[Entries for locating text and elements]
────────────────────
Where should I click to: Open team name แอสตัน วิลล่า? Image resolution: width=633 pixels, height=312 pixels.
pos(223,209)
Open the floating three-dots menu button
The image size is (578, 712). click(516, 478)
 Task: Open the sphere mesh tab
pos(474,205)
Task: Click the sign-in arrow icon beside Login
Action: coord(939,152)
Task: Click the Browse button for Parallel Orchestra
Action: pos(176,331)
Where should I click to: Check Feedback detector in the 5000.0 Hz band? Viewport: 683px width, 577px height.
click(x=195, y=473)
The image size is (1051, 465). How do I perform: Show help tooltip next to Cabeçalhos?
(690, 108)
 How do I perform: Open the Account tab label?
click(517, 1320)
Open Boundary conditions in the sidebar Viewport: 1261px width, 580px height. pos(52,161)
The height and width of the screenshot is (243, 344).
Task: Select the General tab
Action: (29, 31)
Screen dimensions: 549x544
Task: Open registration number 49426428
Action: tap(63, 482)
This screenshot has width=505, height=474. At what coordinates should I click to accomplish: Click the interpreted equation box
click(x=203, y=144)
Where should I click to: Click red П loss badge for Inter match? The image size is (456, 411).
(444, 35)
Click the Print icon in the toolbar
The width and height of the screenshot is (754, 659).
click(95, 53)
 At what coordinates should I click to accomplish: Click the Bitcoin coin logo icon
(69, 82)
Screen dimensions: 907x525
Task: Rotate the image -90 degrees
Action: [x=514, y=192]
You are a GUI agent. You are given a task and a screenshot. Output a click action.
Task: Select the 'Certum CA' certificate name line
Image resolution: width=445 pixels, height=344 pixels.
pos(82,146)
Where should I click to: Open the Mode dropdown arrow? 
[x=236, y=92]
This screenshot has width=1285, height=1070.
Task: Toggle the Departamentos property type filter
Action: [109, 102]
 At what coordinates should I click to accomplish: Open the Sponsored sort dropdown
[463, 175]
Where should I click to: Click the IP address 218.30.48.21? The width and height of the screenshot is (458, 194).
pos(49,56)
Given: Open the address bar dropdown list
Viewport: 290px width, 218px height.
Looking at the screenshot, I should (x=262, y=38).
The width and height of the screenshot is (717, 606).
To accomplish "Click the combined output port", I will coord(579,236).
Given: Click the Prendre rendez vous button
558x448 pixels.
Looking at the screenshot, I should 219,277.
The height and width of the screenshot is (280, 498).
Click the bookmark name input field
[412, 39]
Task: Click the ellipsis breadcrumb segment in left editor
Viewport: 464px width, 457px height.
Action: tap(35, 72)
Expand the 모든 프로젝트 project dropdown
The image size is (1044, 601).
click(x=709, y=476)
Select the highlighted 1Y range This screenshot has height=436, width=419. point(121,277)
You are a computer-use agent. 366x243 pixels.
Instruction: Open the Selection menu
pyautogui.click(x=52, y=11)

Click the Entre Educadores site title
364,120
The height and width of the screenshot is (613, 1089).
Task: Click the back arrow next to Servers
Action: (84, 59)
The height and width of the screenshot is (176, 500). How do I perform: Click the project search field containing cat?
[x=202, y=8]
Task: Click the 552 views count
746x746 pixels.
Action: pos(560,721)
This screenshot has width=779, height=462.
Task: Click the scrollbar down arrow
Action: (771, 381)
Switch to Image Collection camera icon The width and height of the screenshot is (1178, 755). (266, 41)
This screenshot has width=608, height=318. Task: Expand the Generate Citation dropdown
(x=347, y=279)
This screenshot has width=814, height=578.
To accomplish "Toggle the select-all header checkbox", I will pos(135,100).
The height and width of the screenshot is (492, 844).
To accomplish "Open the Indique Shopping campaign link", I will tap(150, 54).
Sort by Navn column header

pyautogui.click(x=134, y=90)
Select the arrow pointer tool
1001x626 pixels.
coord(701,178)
────────────────────
* **WRITTEN REQUEST**
Copy the records above line for line, with no changes.

* **WRITTEN ANSWER**
Where should I click to: Open team name แอสตัน วิลล่า? Image resolution: width=633 pixels, height=312 pixels.
pos(223,209)
Open the floating three-dots menu button
The image size is (578, 712). click(516, 478)
 Task: Open the sphere mesh tab
pos(474,205)
Task: Click the sign-in arrow icon beside Login
Action: coord(939,152)
Task: Click the Browse button for Parallel Orchestra
Action: pos(176,331)
Where should I click to: Check Feedback detector in the 5000.0 Hz band? Viewport: 683px width, 577px height.
click(x=195, y=473)
The image size is (1051, 465). How do I perform: Show help tooltip next to Cabeçalhos?
(690, 108)
 How do I perform: Open the Account tab label?
click(517, 1320)
Open Boundary conditions in the sidebar Viewport: 1261px width, 580px height. pos(52,161)
The height and width of the screenshot is (243, 344).
Task: Select the General tab
Action: (29, 31)
Screen dimensions: 549x544
Task: Open registration number 49426428
Action: tap(63, 482)
This screenshot has width=505, height=474. At what coordinates should I click to accomplish: Click the interpreted equation box
click(x=203, y=144)
Where should I click to: Click red П loss badge for Inter match? The image size is (456, 411).
(444, 35)
Click the Print icon in the toolbar
The width and height of the screenshot is (754, 659).
click(95, 53)
 At what coordinates should I click to accomplish: Click the Bitcoin coin logo icon
(69, 82)
Screen dimensions: 907x525
Task: Rotate the image -90 degrees
Action: [x=514, y=192]
You are a GUI agent. You are given a task and a screenshot. Output a click action.
Task: Select the 'Certum CA' certificate name line
Image resolution: width=445 pixels, height=344 pixels.
pos(82,146)
Where should I click to: Open the Mode dropdown arrow? 
[x=236, y=92]
This screenshot has width=1285, height=1070.
Task: Toggle the Departamentos property type filter
Action: [109, 102]
 At what coordinates should I click to accomplish: Open the Sponsored sort dropdown
[463, 175]
Where should I click to: Click the IP address 218.30.48.21? The width and height of the screenshot is (458, 194).
pos(49,56)
Given: Open the address bar dropdown list
Viewport: 290px width, 218px height.
Looking at the screenshot, I should (x=262, y=38).
The width and height of the screenshot is (717, 606).
To accomplish "Click the combined output port", I will coord(579,236).
Given: Click the Prendre rendez vous button
558x448 pixels.
Looking at the screenshot, I should 219,277.
The height and width of the screenshot is (280, 498).
Click the bookmark name input field
[412, 39]
Task: Click the ellipsis breadcrumb segment in left editor
Viewport: 464px width, 457px height.
Action: tap(35, 72)
Expand the 모든 프로젝트 project dropdown
The image size is (1044, 601).
click(x=709, y=476)
Select the highlighted 1Y range This screenshot has height=436, width=419. point(121,277)
You are a computer-use agent. 366x243 pixels.
Instruction: Open the Selection menu
pyautogui.click(x=52, y=11)

Click the Entre Educadores site title
364,120
The height and width of the screenshot is (613, 1089).
Task: Click the back arrow next to Servers
Action: (84, 59)
The height and width of the screenshot is (176, 500). How do I perform: Click the project search field containing cat?
[x=202, y=8]
Task: Click the 552 views count
746x746 pixels.
Action: pos(560,721)
This screenshot has width=779, height=462.
Task: Click the scrollbar down arrow
Action: (771, 381)
Switch to Image Collection camera icon The width and height of the screenshot is (1178, 755). (266, 41)
This screenshot has width=608, height=318. Task: Expand the Generate Citation dropdown
(x=347, y=279)
This screenshot has width=814, height=578.
To accomplish "Toggle the select-all header checkbox", I will pos(135,100).
The height and width of the screenshot is (492, 844).
To accomplish "Open the Indique Shopping campaign link", I will tap(150, 54).
Sort by Navn column header

pyautogui.click(x=134, y=90)
Select the arrow pointer tool
1001x626 pixels.
coord(701,178)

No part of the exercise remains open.